When he returned to journalism at the 2023, an interview about photographer Suer, published in The Game magazine, of the Germany-based IMAGO Images photo agency. In the interview titled "Through the Lens of Mehmet Masum Suer: Capturing the Culture and Life of the Kurds" by journalist Fatemeh Roshan, Suer's first photograph taken in 1970 was also included.

== Photography career ==
After Suer left current journalism in 1992, heconducted and published some research on Kurdish language, history and culture. He published "Kewar", the first online Kurdish history and culture site, for a while.

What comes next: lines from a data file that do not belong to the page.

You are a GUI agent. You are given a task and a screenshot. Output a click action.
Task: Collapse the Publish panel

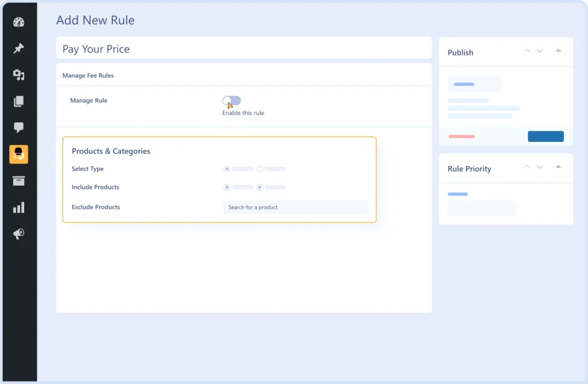pyautogui.click(x=558, y=51)
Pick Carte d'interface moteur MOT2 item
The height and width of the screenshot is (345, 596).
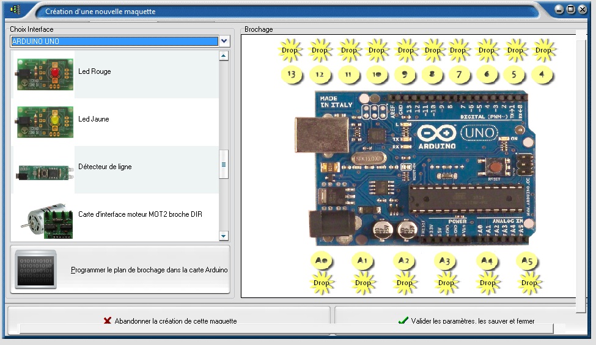point(139,214)

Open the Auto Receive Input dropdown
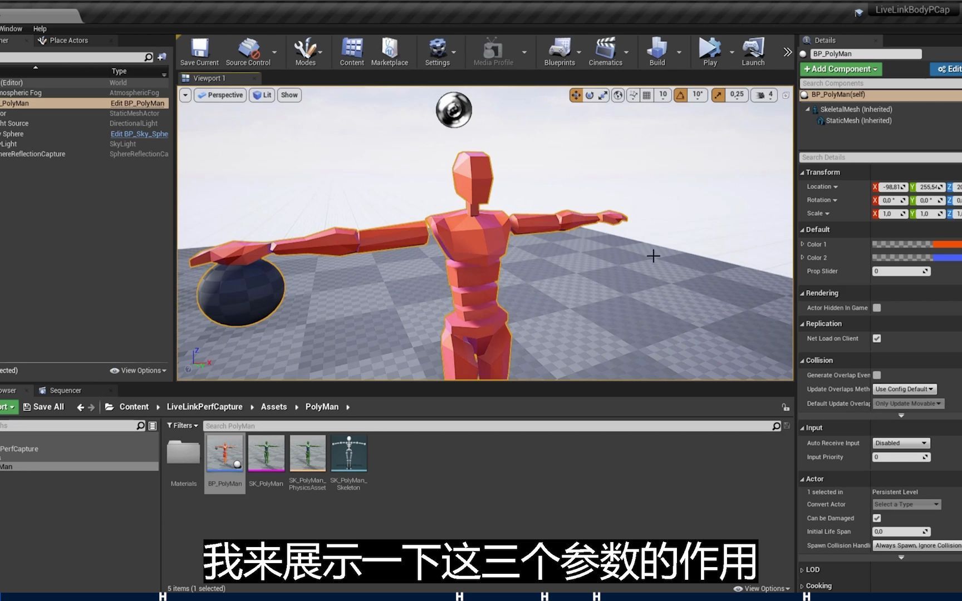pos(900,442)

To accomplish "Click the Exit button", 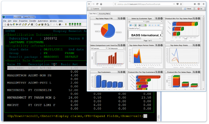I will click(x=200, y=9).
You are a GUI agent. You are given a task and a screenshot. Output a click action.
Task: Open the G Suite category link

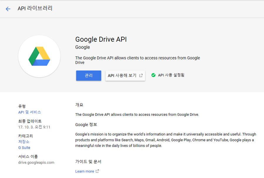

Meanwhile, in 1996, he founded his first website, introducing the historical city of Hasankeyf and drawing attention to the damages of the dam to be built here. On this site, information about Hasankeyf and many published news and articles are published and archived. And starting from those years, he documented the developments in Hasankeyf by photographing for more than 20 years. Hasankeyf was flooded by the Ilısu Dam at the beginning of 2020.

Suer has taken photographs of historical places and buildings, especially in the cities of Diyarbakir, Mardin, Van and Hasankeyf. He joined a project taking photos of famous Kurdish politicians and artists. His works are related to culture and history and also include works of art. Suer also takes photos of festivals and presentations.

Suer has had twelve exhibitions in Turkey in cities of Diyarbakir, Batman an Viransehir, the region of Federal Kurdistan in Iraq in city of Sulaymaniyah, Duhok and Ranya; Belgium and the United States in Nashville.

== Recognition ==
In the mid-1990s, Suer started using his photography from journalism to promote historical monuments and cities, and turned to art photography after 2000. In 2017, he was recognized as a 'Photographic Artist' by the International Federation of Photographic Art, FIAP, and in 2018, he received the "Excellent Photographer" diploma from FIAP.

He has a total of 36 diplomas and certificates from many photography institutions from different countries. He won many awards, including gold medals, from international photography competitions.

The photographer was the Turkish representative of the Phoenix Photography Association in Bangladesh. He is also the Türkiye Honorary Advisor of PPI, the International Professional Association in Hong Kong. Four of his photos have been printed as postage stamps.